→ **Data provided**:
== Segment start ==

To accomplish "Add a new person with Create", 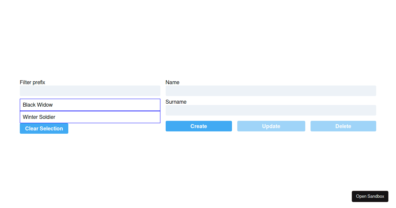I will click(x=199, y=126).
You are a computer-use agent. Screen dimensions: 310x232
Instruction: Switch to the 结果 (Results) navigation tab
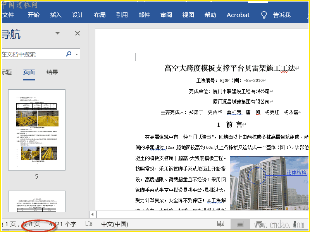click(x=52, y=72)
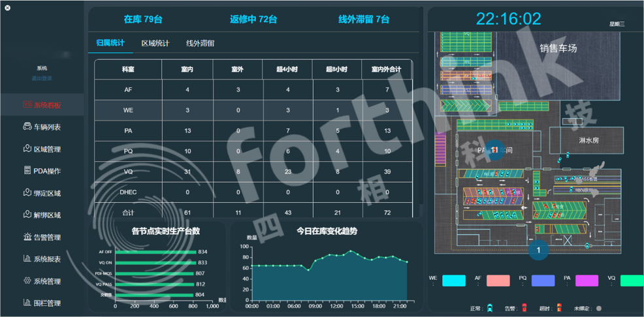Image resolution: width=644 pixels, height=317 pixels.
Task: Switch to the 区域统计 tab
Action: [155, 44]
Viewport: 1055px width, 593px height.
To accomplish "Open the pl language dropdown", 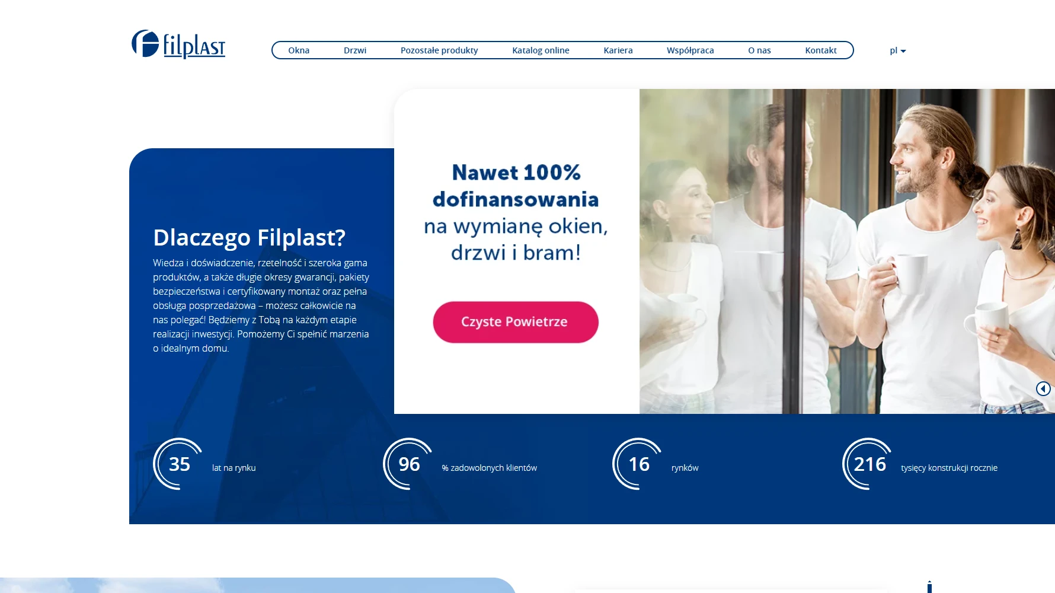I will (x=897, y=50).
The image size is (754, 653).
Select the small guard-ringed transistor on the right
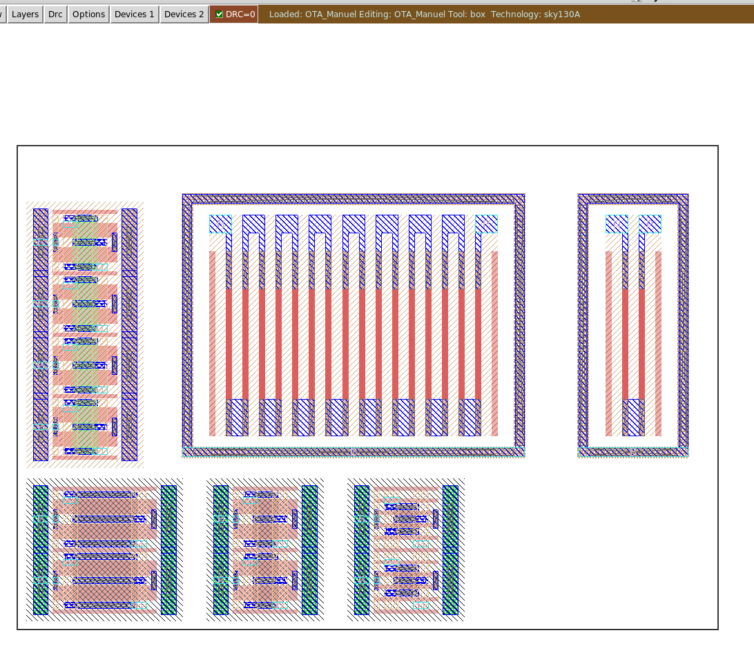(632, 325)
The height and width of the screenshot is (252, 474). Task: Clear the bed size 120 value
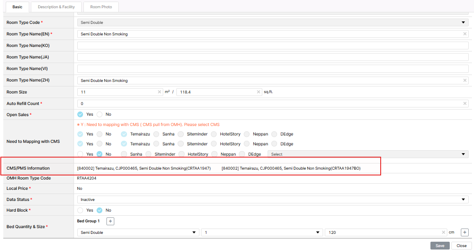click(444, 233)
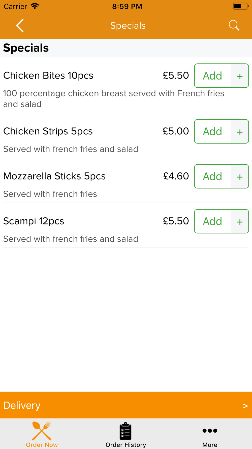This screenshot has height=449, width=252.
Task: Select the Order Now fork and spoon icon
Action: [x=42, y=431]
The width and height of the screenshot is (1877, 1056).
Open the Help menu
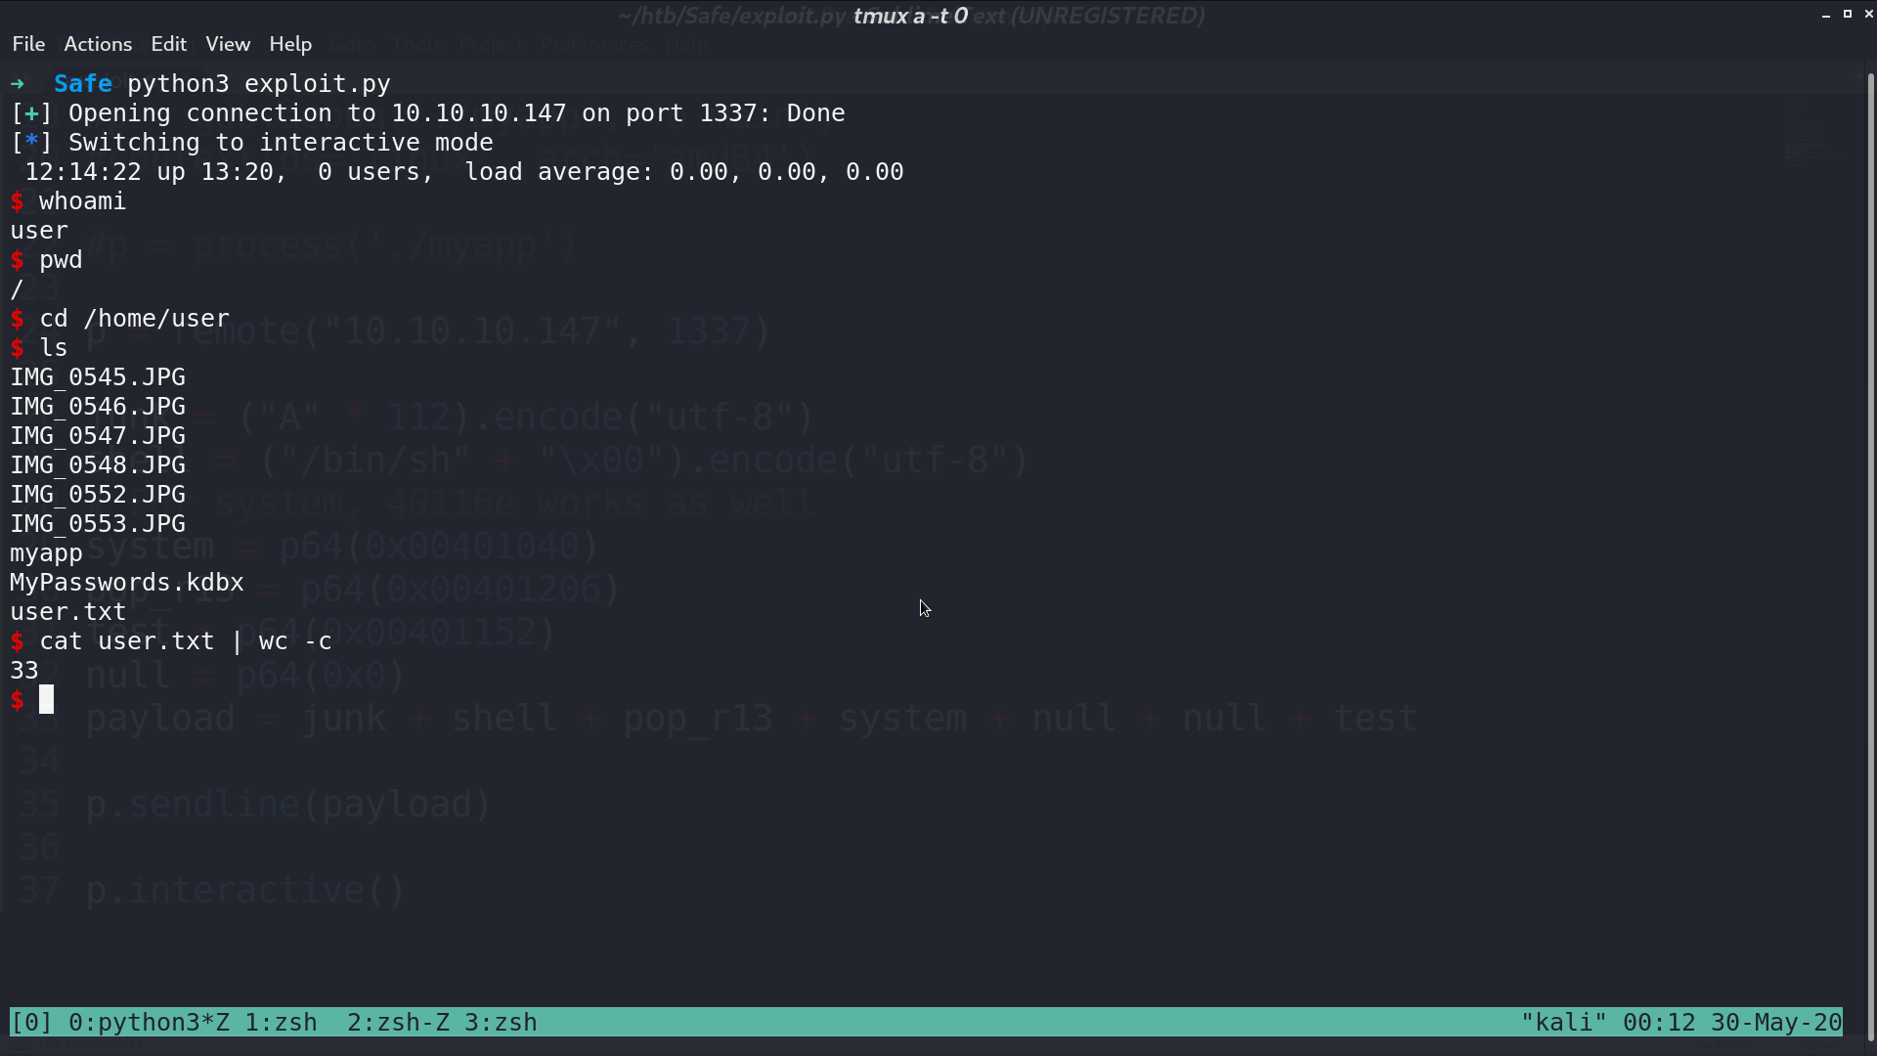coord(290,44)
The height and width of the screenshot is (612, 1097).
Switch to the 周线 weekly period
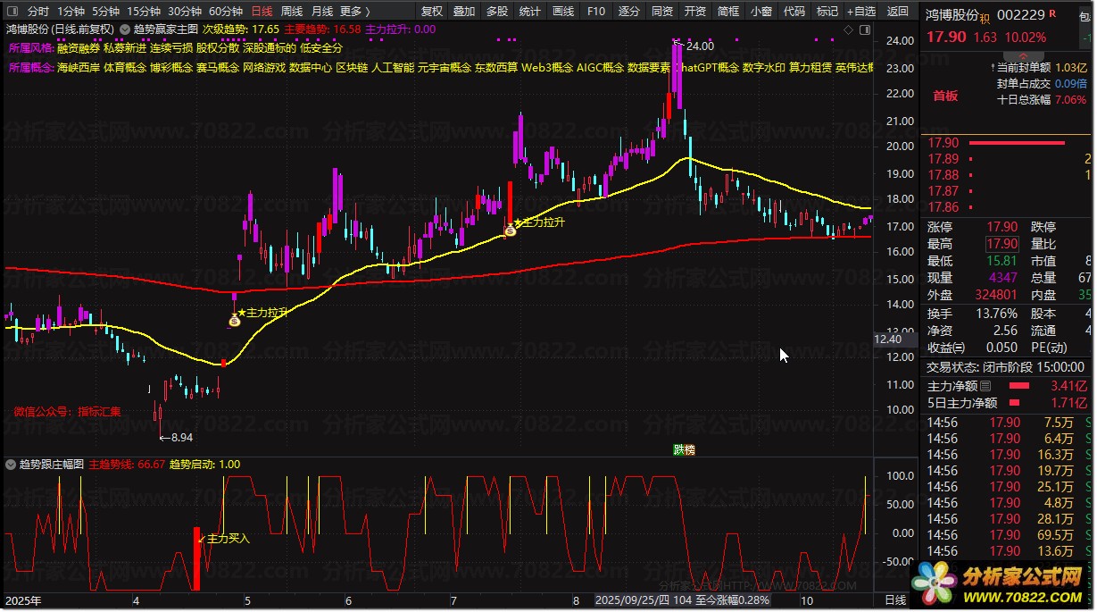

== Segment end ==

Your answer must be only the lines from the one that holds "The height and width of the screenshot is (252, 474)." to the end of the listing, each restated word for word, with both ends kept and pictures left out.

→ **Reply**:
The height and width of the screenshot is (252, 474). Task: Clear the bed size 120 value
click(444, 233)
This screenshot has height=449, width=252.
Task: Select the Order Now fork and spoon icon
Action: [x=42, y=431]
The width and height of the screenshot is (1877, 1056).
Open the Help menu
coord(290,44)
The height and width of the screenshot is (612, 1097).
Switch to the 周线 weekly period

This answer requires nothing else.